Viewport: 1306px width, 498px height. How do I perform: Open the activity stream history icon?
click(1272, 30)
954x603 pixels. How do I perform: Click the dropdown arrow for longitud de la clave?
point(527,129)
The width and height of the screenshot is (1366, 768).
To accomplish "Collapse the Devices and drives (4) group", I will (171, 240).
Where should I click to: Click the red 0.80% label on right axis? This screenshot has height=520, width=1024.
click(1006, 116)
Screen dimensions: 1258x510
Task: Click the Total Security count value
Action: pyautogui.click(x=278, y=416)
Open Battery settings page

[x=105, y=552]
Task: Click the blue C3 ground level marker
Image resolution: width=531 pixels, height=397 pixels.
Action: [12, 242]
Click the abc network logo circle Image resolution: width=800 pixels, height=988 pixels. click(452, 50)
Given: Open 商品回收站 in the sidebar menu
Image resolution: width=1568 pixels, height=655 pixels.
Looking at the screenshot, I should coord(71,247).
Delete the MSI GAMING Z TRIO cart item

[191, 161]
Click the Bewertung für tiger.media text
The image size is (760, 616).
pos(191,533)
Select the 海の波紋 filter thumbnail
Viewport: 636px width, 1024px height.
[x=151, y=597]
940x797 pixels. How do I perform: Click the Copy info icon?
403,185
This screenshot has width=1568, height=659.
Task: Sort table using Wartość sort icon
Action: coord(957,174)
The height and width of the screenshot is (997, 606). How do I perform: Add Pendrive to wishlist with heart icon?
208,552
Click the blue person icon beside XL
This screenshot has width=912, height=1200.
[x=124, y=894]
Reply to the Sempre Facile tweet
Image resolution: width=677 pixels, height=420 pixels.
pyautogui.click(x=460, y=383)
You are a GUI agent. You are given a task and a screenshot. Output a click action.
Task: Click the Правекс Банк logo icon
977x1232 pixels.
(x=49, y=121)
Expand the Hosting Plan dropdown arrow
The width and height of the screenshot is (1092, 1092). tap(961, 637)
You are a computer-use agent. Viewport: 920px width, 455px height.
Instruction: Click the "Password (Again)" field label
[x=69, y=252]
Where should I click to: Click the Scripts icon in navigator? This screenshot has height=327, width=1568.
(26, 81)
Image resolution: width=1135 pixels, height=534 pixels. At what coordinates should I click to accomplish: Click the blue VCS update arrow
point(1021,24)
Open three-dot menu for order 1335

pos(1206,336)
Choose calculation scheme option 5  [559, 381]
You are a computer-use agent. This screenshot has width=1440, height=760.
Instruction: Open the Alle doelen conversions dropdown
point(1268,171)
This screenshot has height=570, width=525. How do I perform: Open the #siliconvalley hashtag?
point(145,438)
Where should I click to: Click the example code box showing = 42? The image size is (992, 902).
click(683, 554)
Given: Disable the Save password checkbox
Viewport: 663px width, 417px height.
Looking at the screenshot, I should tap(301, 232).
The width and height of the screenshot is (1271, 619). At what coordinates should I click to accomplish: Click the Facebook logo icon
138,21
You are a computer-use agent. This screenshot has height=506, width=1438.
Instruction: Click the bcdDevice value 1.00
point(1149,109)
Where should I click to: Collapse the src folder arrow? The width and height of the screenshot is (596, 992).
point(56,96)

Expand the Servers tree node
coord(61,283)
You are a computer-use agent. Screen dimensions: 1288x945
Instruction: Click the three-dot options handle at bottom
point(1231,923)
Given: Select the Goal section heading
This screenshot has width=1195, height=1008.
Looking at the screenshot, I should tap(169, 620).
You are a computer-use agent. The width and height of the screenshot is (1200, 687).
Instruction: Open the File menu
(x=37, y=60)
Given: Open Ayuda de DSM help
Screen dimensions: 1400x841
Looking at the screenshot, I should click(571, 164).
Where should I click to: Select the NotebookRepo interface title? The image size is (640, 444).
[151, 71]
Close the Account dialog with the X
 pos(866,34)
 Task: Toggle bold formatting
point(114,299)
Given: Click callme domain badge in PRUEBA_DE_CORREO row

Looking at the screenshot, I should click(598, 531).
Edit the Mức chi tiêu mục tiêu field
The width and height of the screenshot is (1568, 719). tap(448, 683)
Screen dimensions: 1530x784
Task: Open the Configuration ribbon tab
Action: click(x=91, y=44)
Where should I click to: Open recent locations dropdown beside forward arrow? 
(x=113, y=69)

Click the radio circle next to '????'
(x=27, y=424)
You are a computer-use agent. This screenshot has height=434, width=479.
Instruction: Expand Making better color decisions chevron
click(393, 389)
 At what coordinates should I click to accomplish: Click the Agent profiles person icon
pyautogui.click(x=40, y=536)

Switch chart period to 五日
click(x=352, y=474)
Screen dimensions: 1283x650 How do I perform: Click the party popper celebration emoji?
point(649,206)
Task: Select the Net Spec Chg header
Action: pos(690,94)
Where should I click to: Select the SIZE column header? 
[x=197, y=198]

^^^^^^^^

Instructions to follow → Using the listing above, reproduce each line without omission.

Exercise result →
Viewport: 1306px width, 498px height. How do I perform: Open the activity stream history icon?
click(1272, 30)
954x603 pixels. How do I perform: Click the dropdown arrow for longitud de la clave?
point(527,129)
The width and height of the screenshot is (1366, 768).
To accomplish "Collapse the Devices and drives (4) group", I will (171, 240).
Where should I click to: Click the red 0.80% label on right axis? This screenshot has height=520, width=1024.
click(1006, 116)
Screen dimensions: 1258x510
Task: Click the Total Security count value
Action: pyautogui.click(x=278, y=416)
Open Battery settings page

[x=105, y=552]
Task: Click the blue C3 ground level marker
Image resolution: width=531 pixels, height=397 pixels.
Action: [12, 242]
Click the abc network logo circle Image resolution: width=800 pixels, height=988 pixels. click(452, 50)
Given: Open 商品回收站 in the sidebar menu
Image resolution: width=1568 pixels, height=655 pixels.
Looking at the screenshot, I should coord(71,247).
Delete the MSI GAMING Z TRIO cart item

[191, 161]
Click the Bewertung für tiger.media text
The image size is (760, 616).
pos(191,533)
Select the 海の波紋 filter thumbnail
Viewport: 636px width, 1024px height.
[x=151, y=597]
940x797 pixels. How do I perform: Click the Copy info icon?
403,185
This screenshot has width=1568, height=659.
Task: Sort table using Wartość sort icon
Action: coord(957,174)
The height and width of the screenshot is (997, 606). How do I perform: Add Pendrive to wishlist with heart icon?
208,552
Click the blue person icon beside XL
This screenshot has width=912, height=1200.
[x=124, y=894]
Reply to the Sempre Facile tweet
Image resolution: width=677 pixels, height=420 pixels.
pyautogui.click(x=460, y=383)
You are a GUI agent. You are given a task and a screenshot. Output a click action.
Task: Click the Правекс Банк logo icon
977x1232 pixels.
(x=49, y=121)
Expand the Hosting Plan dropdown arrow
The width and height of the screenshot is (1092, 1092). tap(961, 637)
You are a computer-use agent. Viewport: 920px width, 455px height.
Instruction: Click the "Password (Again)" field label
[x=69, y=252]
Where should I click to: Click the Scripts icon in navigator? This screenshot has height=327, width=1568.
(26, 81)
Image resolution: width=1135 pixels, height=534 pixels. At what coordinates should I click to accomplish: Click the blue VCS update arrow
point(1021,24)
Open three-dot menu for order 1335

pos(1206,336)
Choose calculation scheme option 5  [559, 381]
You are a computer-use agent. This screenshot has width=1440, height=760.
Instruction: Open the Alle doelen conversions dropdown
point(1268,171)
This screenshot has height=570, width=525. How do I perform: Open the #siliconvalley hashtag?
point(145,438)
Where should I click to: Click the example code box showing = 42? The image size is (992, 902).
click(683, 554)
Given: Disable the Save password checkbox
Viewport: 663px width, 417px height.
Looking at the screenshot, I should tap(301, 232).
The width and height of the screenshot is (1271, 619). At what coordinates should I click to accomplish: Click the Facebook logo icon
138,21
You are a computer-use agent. This screenshot has height=506, width=1438.
Instruction: Click the bcdDevice value 1.00
point(1149,109)
Where should I click to: Collapse the src folder arrow? The width and height of the screenshot is (596, 992).
point(56,96)

Expand the Servers tree node
coord(61,283)
You are a computer-use agent. Screen dimensions: 1288x945
Instruction: Click the three-dot options handle at bottom
point(1231,923)
Given: Select the Goal section heading
This screenshot has width=1195, height=1008.
Looking at the screenshot, I should tap(169, 620).
You are a computer-use agent. The width and height of the screenshot is (1200, 687).
Instruction: Open the File menu
(x=37, y=60)
Given: Open Ayuda de DSM help
Screen dimensions: 1400x841
Looking at the screenshot, I should click(571, 164).
Where should I click to: Select the NotebookRepo interface title? The image size is (640, 444).
[151, 71]
Close the Account dialog with the X
 pos(866,34)
 Task: Toggle bold formatting
point(114,299)
Given: Click callme domain badge in PRUEBA_DE_CORREO row

Looking at the screenshot, I should click(598, 531).
Edit the Mức chi tiêu mục tiêu field
The width and height of the screenshot is (1568, 719). tap(448, 683)
Screen dimensions: 1530x784
Task: Open the Configuration ribbon tab
Action: click(x=91, y=44)
Where should I click to: Open recent locations dropdown beside forward arrow? 
(x=113, y=69)

Click the radio circle next to '????'
(x=27, y=424)
You are a computer-use agent. This screenshot has height=434, width=479.
Instruction: Expand Making better color decisions chevron
click(393, 389)
 At what coordinates should I click to accomplish: Click the Agent profiles person icon
pyautogui.click(x=40, y=536)

Switch chart period to 五日
click(x=352, y=474)
Screen dimensions: 1283x650 How do I perform: Click the party popper celebration emoji?
point(649,206)
Task: Select the Net Spec Chg header
Action: pos(690,94)
Where should I click to: Select the SIZE column header? 
[x=197, y=198]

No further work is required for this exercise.